Meanwhile, as the environmental pollution problems from the use of fossil fuels all over the world are on the rise, there are studies in progress on alternative energy such as wind energy, hydraulic energy, solar energy, and bio-energy. This type of energy is clean, ever-renewable and never on the brink of being exhausted. On the other hand, these types of energy have a few of disadvantages in terms of efficiency and economic feasibility because they lack practicality in sites where relatively high energy is needed due to too low energy density; additionally, solar power and wind power can easily become affected by the climate, thereby requiring an auxiliary generator. For this reason, alternative energy is required and a series of studies on ‘Green Energy Harvesting’ are in progress to overcome the crisis. The green energy harvesting technique is associated with an energy supplying device, which converts diverse energy sources such as vibration, heat and force into electronic power. The device is semi-permanent and does not require any maintenance expenses. Therefore, the development of green energy harvesting techniques which change diverse forms of energy in the surrounding environment into electronic energy has been expanding as an effort to promote a productive system which converts various physical energy forms in the human body into practical and meaningful power.

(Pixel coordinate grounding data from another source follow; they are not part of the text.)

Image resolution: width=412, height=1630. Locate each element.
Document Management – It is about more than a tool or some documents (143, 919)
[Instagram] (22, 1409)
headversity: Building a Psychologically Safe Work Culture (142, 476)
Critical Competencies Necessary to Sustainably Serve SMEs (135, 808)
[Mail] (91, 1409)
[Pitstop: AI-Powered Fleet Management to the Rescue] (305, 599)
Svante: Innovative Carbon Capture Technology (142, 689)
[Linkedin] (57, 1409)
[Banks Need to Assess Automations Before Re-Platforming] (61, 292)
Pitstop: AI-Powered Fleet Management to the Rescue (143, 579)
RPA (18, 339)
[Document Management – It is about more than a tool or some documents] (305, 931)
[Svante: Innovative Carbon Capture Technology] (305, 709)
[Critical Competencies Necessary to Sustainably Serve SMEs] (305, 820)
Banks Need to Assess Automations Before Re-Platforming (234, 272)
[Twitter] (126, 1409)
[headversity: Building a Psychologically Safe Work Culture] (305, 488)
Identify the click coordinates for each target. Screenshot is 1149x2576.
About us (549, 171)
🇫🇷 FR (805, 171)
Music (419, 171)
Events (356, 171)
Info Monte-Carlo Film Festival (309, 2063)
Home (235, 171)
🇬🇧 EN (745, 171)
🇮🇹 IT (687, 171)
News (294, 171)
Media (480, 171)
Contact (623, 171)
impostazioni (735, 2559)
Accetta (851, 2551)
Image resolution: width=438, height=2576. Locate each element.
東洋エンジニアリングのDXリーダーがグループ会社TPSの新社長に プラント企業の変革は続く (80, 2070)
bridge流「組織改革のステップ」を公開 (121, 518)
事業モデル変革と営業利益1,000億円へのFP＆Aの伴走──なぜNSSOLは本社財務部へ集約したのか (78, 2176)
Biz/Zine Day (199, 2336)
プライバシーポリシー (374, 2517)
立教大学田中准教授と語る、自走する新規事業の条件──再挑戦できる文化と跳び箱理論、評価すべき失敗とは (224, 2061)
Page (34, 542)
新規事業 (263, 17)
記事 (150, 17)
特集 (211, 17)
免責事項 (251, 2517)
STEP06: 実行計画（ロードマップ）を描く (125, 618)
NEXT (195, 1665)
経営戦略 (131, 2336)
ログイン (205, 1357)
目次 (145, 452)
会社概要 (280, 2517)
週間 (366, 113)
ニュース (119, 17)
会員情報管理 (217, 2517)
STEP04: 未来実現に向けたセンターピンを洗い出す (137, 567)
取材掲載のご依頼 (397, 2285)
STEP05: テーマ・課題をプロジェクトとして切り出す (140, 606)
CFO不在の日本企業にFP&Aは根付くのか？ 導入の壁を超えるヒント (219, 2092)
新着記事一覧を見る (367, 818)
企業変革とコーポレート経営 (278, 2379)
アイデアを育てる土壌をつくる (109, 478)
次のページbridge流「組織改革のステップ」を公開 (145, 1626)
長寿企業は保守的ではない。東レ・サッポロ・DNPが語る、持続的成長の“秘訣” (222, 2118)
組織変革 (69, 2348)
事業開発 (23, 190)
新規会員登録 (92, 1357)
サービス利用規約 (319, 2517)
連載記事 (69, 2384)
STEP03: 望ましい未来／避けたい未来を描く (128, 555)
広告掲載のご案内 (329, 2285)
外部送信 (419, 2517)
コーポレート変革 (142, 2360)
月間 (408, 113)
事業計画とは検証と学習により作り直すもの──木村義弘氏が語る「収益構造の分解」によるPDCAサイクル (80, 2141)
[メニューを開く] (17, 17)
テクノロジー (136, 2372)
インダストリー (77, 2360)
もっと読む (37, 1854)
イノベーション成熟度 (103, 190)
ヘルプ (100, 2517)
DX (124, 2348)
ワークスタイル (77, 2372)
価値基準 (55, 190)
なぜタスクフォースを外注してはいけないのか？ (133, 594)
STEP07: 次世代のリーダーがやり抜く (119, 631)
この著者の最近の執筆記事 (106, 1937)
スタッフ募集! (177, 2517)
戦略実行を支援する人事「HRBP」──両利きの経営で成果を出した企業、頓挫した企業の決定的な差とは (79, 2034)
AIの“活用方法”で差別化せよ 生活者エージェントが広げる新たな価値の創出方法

According to the ‘Organic and Printed Electronics Association’, it is predicted that the energy harvesting clothing market will be rising soon after the coming of the IT-integrated smart clothing market around the year 2020 [1]. There are many efforts towards converting the diverse forms of energy that are generated in the human body to electronic power that can be used for mobile devices, as well as efforts towards a new alternative energy source in line with an independent energy generating plan [2]. There are studies on low power supply technology such as energy harvesting devices; these are aimed at product groups that consume low power for portable or wearable electronic devices [3, 4].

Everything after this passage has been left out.